The ending of the movie is quite dramatic. Navy Lieutenant Colonel Fitz, who had always misunderstood that his son Ricky was providing homosexual services to Lester, walked into Lester’s home with a gun and shot Lester in the head. At the last moment of Lester’s life, he smiled and looked at the group photo of his family of three, recalling his youthful years.

The breakdown of life

Seeing this, some people must think that although Lester found hope in rebellion, he did not save his life and even lost his life, which is not worth it. People talk about childhood play, poor youth, promising youth, success in middle age, and happiness in old age. Does such an ideal life actually exist?

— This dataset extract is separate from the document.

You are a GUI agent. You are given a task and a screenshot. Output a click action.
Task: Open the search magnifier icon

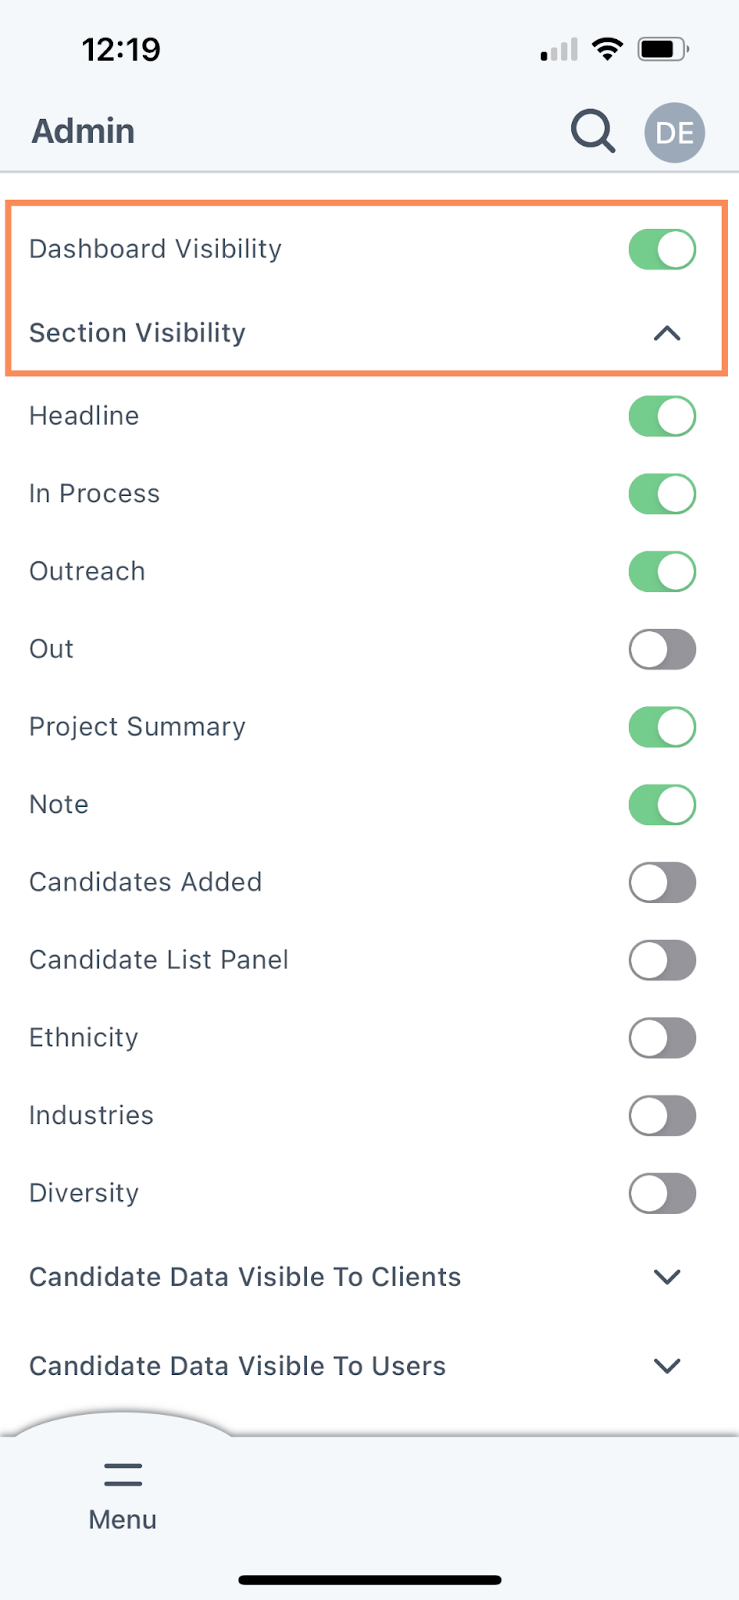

I think everyone has different qualifications and different circumstances. If you insist on pursuing a life that everyone can recognize, it will be risky. This risk may not be as exaggerated as Lester’s. After all, movies are an artistic means of expressing conflict, but anyone who has experienced a midlife crisis must know that the turbulence in their hearts is enough to make people sleepless and sleepless.

Not only do we have to face life, we also face death. In this endless reincarnation, what is the meaning of life?

Some people choose career, some choose family, some choose society, and some choose self. Lester and Caroline did the same, each made their own choice. The reason why we can have choices is because life is meaningless. People give meaning to life through choices. Since it is given, good or bad is relative.

Cherish what you have, strive for what you want, don’t forget the existence of yourself, and always maintain awareness of yourself, so that you will not be at a loss in middle age. Only by not being attached to the expectations of most people can you avoid incurring family debts that you cannot afford to repay in middle age, and can you enjoy the inner wealth that natural production brings to us.